## Prompt
Please update the lines below so that "subtitle" becomes "heading", leaving everything else unchanged.

####

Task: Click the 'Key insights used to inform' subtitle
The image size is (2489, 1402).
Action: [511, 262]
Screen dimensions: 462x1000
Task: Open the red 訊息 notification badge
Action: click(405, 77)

####

## Result below
Task: Click the 'Key insights used to inform' heading
The image size is (2489, 1402).
Action: [511, 262]
Screen dimensions: 462x1000
Task: Open the red 訊息 notification badge
Action: click(405, 77)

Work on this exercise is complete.